Lloyds Bank To Axe Another 15,000 Jobs
8:06am 30th June 2011
(Updated 4:05pm 30th June 2011)
Lloyds has announced plans to cut another 15,000 jobs as part of a review aimed at saving £1.5bn a year.
As exclusively revealed by Sky City editor Mark Kleinman, the jobs will go over the next three years.
The latest announcement means a total of 43,000 jobs will have gone at the 41% state-owned bank since its merger with HBOS in January 2009.
The savings will come from fewer management posts, centralising some functions and withdrawing from more than 15 of its overseas units, the bank said in a statement.
The majority of job losses are expected in the UK, with 90% of the banking group's operations based here.
The bank will also look to attract more wealthy customers in Britain by expanding its wealth business.
Lloyds Banking Group has 3,000 branches, 22 million current accounts and 27% of gross mortgage lending.
It has 30 million customers and is the nation's biggest mortgage lender.
The strategic review was launched by the bank's new chief executive, Antonio Horta-Osorio, who left Santander UK to run Lloyds on March 1.
He said the bank will become a "simpler, more agile and responsive organisation".
But he added: "We have to do this.

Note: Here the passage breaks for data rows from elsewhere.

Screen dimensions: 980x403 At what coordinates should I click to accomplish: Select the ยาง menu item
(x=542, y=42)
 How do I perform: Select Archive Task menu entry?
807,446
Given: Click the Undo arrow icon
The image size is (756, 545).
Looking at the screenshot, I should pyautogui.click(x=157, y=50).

This bank has lost money, it's losing money this year on an after-tax basis.
"We have to get this bank back on to its feet to support the UK economy and we have to pay taxpayers' money back."

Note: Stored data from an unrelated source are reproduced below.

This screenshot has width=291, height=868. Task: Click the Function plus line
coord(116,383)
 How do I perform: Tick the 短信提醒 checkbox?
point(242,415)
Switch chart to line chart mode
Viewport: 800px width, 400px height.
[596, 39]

Around 28,000 jobs have already been lost since the group was formed when Lloyds TSB and HBOS merged early in 2009, so the new cuts will be a further blow to staff.
Earlier this month, Lloyds began the sale of 632 of its branches and a large part of its mortgage operations after being ordered to offload them by the European Commission.

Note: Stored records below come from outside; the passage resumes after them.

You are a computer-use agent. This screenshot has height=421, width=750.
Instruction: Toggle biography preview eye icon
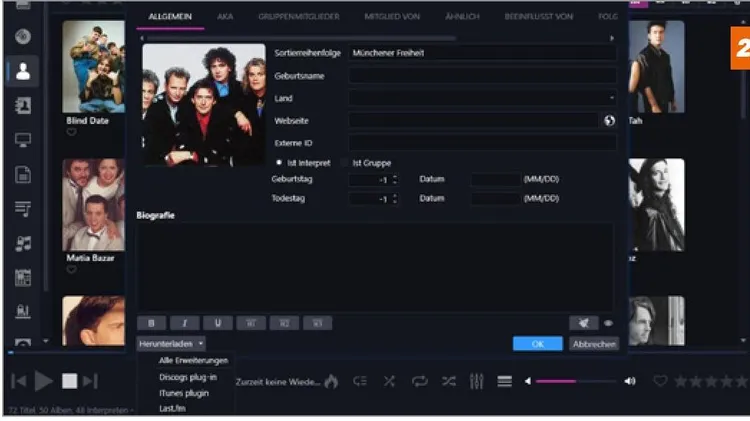[608, 323]
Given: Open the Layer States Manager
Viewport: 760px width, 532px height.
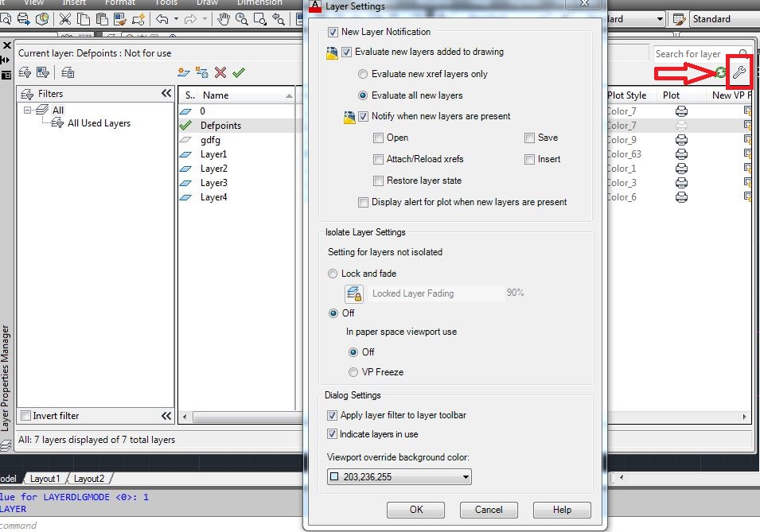Looking at the screenshot, I should (68, 72).
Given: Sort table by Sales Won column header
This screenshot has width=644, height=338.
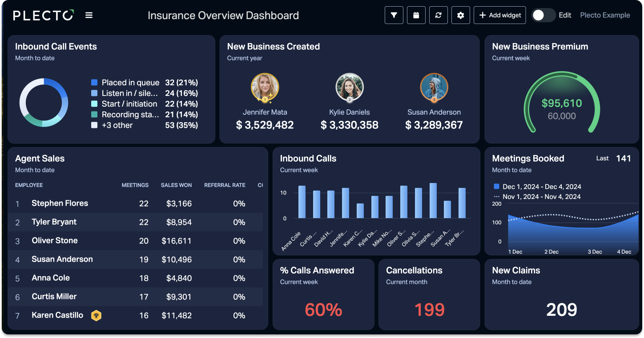Looking at the screenshot, I should pos(176,185).
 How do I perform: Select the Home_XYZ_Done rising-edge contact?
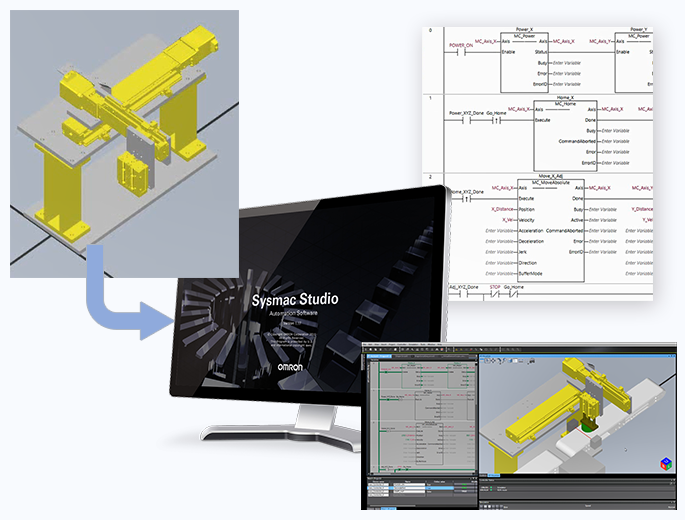466,197

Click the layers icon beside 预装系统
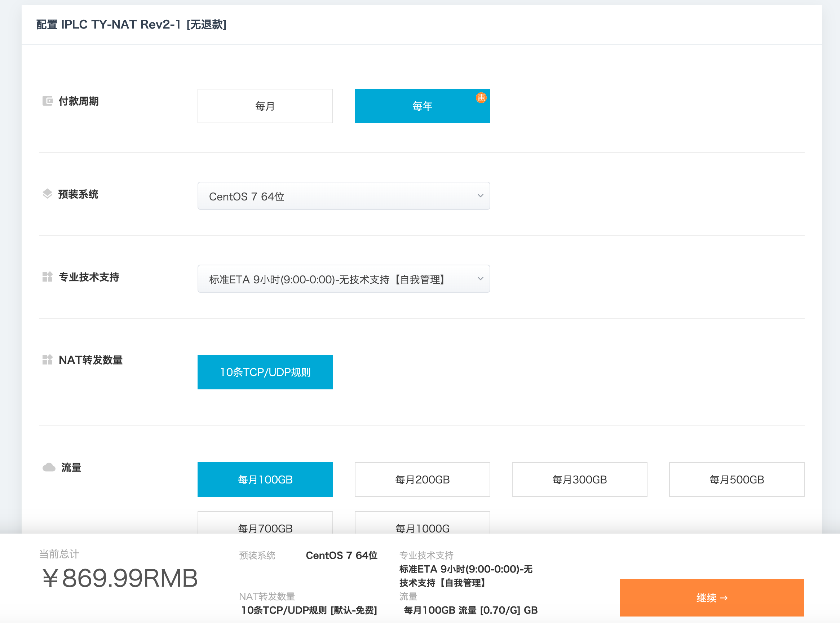[x=47, y=194]
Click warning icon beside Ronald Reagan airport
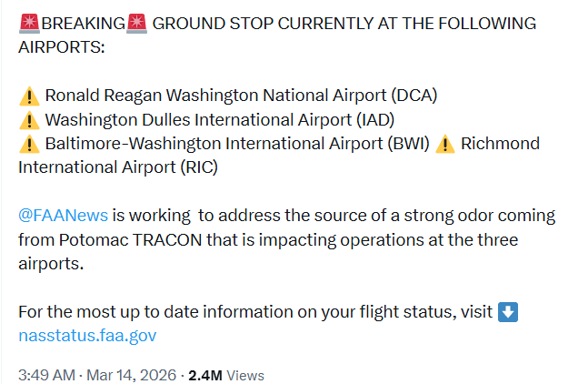Image resolution: width=588 pixels, height=384 pixels. tap(29, 96)
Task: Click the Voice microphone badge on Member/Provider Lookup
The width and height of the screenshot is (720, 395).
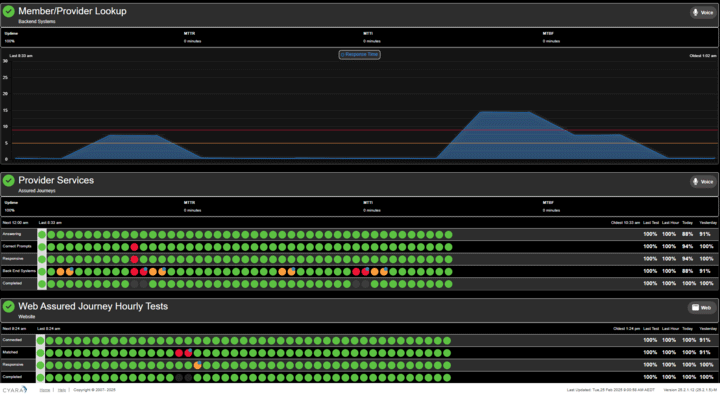Action: [x=703, y=13]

The Unite union said the results of the review would cause "deep distress and anxiety" across the company.
"Astonishingly one in eight roles will be lost over the next three years," national officer David Fleming said.
"This review is merely another box-ticking exercise to give this bank, which has already, since its creation two years ago cut over 27,000 staff, an excuse to sack more employees.
"The conclusion of this review to make 15,000 staff cuts is yet another extreme example of the financial services industry cutting vital staff in a desperate attempt to create a mirage of acceptability following the financial crisis.
"But this total failure to take significant action to make appropriate changes to rebuild the public confidence in the sector is deplorable."